ROSE-COUVERTUREAvec son livre La Rose rouge de Sarajevo Pascal Serre nous amène toujours là où on ne l’attend pas. Le journaliste et entrepreneur qui a passé une grande partie de sa vie dans le microcosme de son pays natal, le Périgord, à entretenir les images d’Epinal de cette province si chère à Montaigne, nous a déjà fait traversé de l’autre côté de son miroir avec son « Faits Divers, la parabole du publiciste et du Hamster » ; un exercice aussi surprenant que dérangeant et authentique. Cette fois, c’est dans les Balkans qu’il nous invite à réfléchir sur l’âme humaine. Celle, déchirée des femmes et des hommes. Une âme qui devient ainsi la sienne et la nôtre.

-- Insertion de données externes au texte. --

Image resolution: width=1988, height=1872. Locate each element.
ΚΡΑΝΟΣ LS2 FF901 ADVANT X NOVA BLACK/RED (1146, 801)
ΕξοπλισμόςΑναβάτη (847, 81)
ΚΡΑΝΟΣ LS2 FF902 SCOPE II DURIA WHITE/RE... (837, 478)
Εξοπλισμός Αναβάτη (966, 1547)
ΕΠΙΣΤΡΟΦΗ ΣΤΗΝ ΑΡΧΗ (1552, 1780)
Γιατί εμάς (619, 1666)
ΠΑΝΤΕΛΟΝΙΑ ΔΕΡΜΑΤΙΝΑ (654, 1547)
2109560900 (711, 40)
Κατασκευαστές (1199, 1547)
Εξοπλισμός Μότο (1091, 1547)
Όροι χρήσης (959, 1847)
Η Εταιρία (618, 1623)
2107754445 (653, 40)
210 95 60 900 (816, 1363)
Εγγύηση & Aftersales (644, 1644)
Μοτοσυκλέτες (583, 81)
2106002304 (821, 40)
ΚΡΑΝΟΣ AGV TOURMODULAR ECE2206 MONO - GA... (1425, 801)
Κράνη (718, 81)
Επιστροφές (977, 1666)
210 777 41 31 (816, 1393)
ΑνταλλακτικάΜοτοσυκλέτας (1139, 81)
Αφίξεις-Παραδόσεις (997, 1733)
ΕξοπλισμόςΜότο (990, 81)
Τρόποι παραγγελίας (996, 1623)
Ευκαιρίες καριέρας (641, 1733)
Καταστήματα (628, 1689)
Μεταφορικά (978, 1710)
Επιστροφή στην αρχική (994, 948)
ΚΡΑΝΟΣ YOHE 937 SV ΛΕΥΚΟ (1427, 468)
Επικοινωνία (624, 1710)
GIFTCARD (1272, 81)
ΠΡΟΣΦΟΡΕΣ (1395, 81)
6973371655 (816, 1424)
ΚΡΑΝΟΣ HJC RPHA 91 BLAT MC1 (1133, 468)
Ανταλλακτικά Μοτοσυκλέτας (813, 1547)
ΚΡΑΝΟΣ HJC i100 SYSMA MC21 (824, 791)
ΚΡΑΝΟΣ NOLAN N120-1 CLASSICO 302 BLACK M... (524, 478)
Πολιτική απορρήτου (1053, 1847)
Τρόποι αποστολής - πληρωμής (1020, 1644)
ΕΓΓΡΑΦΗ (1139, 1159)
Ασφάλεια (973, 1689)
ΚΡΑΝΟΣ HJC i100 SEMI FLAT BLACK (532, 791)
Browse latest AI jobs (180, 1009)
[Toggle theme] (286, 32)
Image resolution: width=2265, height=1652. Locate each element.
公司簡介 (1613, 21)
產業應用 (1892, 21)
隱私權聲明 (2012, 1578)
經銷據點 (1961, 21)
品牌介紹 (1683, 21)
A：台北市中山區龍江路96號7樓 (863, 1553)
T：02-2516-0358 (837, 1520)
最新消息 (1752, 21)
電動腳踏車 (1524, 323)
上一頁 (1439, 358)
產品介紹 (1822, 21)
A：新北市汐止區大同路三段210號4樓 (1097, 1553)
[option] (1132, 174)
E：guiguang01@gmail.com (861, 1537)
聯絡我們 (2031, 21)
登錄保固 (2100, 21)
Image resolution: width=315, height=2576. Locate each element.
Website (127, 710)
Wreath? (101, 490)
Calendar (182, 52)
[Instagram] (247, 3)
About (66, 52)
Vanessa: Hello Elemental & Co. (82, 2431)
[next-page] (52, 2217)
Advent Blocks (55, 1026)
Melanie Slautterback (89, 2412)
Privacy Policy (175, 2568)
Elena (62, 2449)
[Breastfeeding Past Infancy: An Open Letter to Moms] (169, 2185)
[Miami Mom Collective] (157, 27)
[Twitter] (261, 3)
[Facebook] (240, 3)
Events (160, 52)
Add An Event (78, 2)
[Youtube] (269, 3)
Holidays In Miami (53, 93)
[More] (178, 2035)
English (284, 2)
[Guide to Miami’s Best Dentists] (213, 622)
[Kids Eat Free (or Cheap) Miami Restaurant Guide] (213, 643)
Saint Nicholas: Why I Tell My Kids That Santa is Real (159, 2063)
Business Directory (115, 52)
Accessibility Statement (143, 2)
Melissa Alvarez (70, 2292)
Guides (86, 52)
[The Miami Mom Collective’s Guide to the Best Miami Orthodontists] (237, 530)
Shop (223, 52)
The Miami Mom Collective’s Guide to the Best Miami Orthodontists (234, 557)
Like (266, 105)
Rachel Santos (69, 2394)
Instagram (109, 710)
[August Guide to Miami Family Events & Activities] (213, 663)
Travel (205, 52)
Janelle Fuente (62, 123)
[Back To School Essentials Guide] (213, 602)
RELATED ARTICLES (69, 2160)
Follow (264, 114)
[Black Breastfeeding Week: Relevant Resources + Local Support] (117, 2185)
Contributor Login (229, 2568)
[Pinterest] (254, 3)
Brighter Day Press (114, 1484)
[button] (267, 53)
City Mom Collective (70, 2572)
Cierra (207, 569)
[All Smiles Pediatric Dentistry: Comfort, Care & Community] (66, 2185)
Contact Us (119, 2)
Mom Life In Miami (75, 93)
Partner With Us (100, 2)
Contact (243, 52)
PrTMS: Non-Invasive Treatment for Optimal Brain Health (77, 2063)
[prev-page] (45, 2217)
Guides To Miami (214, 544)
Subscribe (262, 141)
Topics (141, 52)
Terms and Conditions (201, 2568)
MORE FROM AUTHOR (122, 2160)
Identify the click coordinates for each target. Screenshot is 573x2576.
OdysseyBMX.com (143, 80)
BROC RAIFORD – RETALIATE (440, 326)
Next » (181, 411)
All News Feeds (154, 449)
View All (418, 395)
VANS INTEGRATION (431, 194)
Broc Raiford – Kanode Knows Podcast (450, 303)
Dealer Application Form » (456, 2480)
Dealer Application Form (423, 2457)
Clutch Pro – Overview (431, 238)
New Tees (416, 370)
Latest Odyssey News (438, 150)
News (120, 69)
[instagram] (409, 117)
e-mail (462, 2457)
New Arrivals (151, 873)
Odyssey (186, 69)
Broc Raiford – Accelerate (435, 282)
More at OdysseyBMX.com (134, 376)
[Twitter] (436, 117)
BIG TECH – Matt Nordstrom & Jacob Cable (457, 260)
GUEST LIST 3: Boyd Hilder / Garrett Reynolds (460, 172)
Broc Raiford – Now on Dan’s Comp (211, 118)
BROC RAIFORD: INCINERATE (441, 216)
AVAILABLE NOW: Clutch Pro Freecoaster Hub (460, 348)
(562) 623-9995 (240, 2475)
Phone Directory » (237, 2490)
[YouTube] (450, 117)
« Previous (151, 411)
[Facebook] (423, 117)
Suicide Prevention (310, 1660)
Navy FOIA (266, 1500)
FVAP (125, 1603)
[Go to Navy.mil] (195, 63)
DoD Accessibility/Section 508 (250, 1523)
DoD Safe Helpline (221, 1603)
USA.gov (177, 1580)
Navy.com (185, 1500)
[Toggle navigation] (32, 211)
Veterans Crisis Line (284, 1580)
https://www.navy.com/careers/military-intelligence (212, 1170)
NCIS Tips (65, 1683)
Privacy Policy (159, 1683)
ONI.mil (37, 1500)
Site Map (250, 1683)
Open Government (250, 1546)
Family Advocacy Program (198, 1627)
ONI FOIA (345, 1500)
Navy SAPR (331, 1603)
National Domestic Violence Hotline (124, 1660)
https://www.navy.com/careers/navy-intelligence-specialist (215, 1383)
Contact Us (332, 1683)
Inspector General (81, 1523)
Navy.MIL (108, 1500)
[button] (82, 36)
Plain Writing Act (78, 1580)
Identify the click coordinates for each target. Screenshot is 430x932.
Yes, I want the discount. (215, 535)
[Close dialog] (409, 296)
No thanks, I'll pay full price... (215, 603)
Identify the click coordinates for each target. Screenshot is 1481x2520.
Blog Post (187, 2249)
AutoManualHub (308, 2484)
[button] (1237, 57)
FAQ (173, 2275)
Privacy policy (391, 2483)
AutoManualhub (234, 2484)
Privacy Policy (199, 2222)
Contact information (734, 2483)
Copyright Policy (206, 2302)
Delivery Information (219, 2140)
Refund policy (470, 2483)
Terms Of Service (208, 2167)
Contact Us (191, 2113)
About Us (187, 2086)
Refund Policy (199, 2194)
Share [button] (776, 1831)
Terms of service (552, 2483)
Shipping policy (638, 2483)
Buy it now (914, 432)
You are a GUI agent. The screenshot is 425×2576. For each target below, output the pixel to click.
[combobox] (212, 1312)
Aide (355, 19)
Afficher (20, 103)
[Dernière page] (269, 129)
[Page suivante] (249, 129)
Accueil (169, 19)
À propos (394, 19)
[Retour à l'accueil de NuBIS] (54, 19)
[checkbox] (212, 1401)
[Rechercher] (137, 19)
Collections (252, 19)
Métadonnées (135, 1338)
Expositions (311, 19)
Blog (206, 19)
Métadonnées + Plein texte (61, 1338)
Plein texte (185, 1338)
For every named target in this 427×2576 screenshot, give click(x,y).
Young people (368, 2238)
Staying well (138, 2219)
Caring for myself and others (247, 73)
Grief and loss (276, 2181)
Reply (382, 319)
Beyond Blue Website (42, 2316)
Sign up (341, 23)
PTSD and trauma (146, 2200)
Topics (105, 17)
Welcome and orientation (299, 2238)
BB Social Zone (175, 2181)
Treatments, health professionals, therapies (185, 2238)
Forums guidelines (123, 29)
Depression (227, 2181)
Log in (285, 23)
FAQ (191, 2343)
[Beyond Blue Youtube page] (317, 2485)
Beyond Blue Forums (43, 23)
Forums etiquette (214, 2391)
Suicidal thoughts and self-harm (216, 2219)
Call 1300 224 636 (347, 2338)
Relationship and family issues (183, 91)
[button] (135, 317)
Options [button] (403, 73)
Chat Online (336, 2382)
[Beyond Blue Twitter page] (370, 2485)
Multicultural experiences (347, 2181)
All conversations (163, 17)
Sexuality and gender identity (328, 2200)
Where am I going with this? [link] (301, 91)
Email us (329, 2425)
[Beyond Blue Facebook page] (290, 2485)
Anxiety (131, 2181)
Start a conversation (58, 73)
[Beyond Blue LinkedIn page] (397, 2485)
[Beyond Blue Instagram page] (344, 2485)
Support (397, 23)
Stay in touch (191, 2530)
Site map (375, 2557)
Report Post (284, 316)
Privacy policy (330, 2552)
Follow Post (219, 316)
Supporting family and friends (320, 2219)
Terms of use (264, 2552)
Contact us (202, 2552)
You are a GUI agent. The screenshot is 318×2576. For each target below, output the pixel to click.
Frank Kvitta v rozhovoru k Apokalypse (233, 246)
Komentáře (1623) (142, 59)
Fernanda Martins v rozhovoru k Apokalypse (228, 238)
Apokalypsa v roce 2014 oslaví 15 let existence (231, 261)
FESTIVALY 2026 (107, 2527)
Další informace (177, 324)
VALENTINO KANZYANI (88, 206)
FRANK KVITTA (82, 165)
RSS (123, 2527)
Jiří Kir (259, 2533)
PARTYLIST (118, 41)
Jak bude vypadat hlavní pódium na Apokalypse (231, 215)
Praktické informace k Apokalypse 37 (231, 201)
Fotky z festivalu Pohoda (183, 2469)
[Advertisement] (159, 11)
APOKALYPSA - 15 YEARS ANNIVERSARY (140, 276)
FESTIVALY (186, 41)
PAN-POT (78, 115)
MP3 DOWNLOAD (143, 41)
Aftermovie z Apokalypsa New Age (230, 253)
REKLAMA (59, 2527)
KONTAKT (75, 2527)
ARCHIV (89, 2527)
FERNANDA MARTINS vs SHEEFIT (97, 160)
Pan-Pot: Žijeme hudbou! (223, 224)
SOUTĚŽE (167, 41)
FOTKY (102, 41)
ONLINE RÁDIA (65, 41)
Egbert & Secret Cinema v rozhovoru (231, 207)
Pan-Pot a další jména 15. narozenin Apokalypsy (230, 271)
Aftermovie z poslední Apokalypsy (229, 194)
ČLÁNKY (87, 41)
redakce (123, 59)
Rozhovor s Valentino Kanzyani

Lorsque Pascal Serre m’a parlé de son projet de rédiger autour de ses voyages dans les Balkans un ouvrage j’ai immédiatement pensé à celui que venait de faire paraître Lionel Duroy, L’hiver des hommes. C’était en 2011. Si le cadre - l’ancienne Yougoslavie - et le parallèle entre leur propre condition – la séparation amoureuse - servaient ainsi de support à de multiples interrogations et méditations, je concevais que, comme Lionel Duroy, il pouvait « poser sur ces êtres démunis et enlisés dans leurs certitudes, un regard lucide et empreint d’empathie ». J’avais suivi les voyages de Pascal Serre par les nécessités du moment et je ne pouvais que le laisser mener au meilleur terme possible son exercice.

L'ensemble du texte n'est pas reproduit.